Performance Worth Watching: Keene’s performance is relatively upbeat and thoughtful, I guess. She holds her own against the whirlwind gale of this lifeless screenplay, which gives her little more than thoughts and prayers for her interpretation of a hopeless, nonsense character.
Memorable Dialogue: A prime example of the arglebargle that emerges from peoples’ mouths in this movie: “You can’t just talk about us like that. About our souls.”
Sex and Skin: A few groan-and-thrust sex scenes, but no nudity.
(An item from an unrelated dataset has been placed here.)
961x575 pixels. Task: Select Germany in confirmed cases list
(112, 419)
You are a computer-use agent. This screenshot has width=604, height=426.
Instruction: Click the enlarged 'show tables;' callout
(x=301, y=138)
Our Take: I will say this for After Everything (not to be confused with the 2018 After Everything, a com-dram starring The Bear hunk Jeremy Allen White and Maika Monroe): Joshua Reis’ cinematography nicely captures picturesque Lisbon in all its beauty, and those postcard shots could have been so much better if it didn’t have any of these people in them. Especially this Rindon character. Rindon? Hindon? Hapton? Hardin? Hardin. Hardin is an emptiness. And he’s frequently shirtless, which makes sense, since emptinesses so rarely need clothing. He broods and sulks and drinks and yearns for the woman who’s barely in this movie, and possibly harbors a secret neckerchief fetish. And when he isn’t doing that, he pesters the woman he terrorized – and who inexplicably and against all known logic re-befriends him despite his being directly responsible for her losing her scholarship and forcing her into exile in another country, but hey, she read his bestseller and it made her cry. Score one for forgiveness, I guess.
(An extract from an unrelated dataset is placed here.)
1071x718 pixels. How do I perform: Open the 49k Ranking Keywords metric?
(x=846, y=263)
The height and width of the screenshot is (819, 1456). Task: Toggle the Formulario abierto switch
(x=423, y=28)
Often, people decry movies in which “nothing happens,” when that perceived “nothing” is actually an emphasis on psychological character development over plot. And so “nothing” happens in After Everything, which, like its predecessors, tends to stretch 20 minutes of story into a 90-odd-minute meander. Problem is, this series’ approach to psychological character development is turgid, shallow and unengaging, and putting the bulk of a film on Tiffin’s shoulders is a grave error, a five-minute recipe for naptime. He’s charmless and one-dimensional in this role, and maybe it’s his fault and maybe it’s the screenplay’s fault and maybe it’s the world’s fault for so openly accepting ancient toxic-fantasy tropes about how sexworthy tattooed and scowling bad-boy types are, especially when they’re punching each other in the face or stalking the women who dumped them after being abused and are therefore the objects of their gross obsessions.
So is this shit reflective of greater societal problems, or what? Yeah, I guess, if you realize that the After movies and their ilk frequently lean into the stereotype that women can be objectified as muses for tortured male artists, or the implication that broken men can be fixed not via therapy or other practical medical means, but rather, by their abusees’ accepting their apologies and actively nurturing their change of character. Am I overanalyzing things? Maybe, because the intention here is surely romantic escapism. But the movie is such a hollow experience, such a sloppily executed foray into screenwriting, one can’t help but let one’s brain wander into the thicket of its unintentional consequences. And the truth is, if After Everything is supposed to be Herpderp’s redemption story, it fails miserably.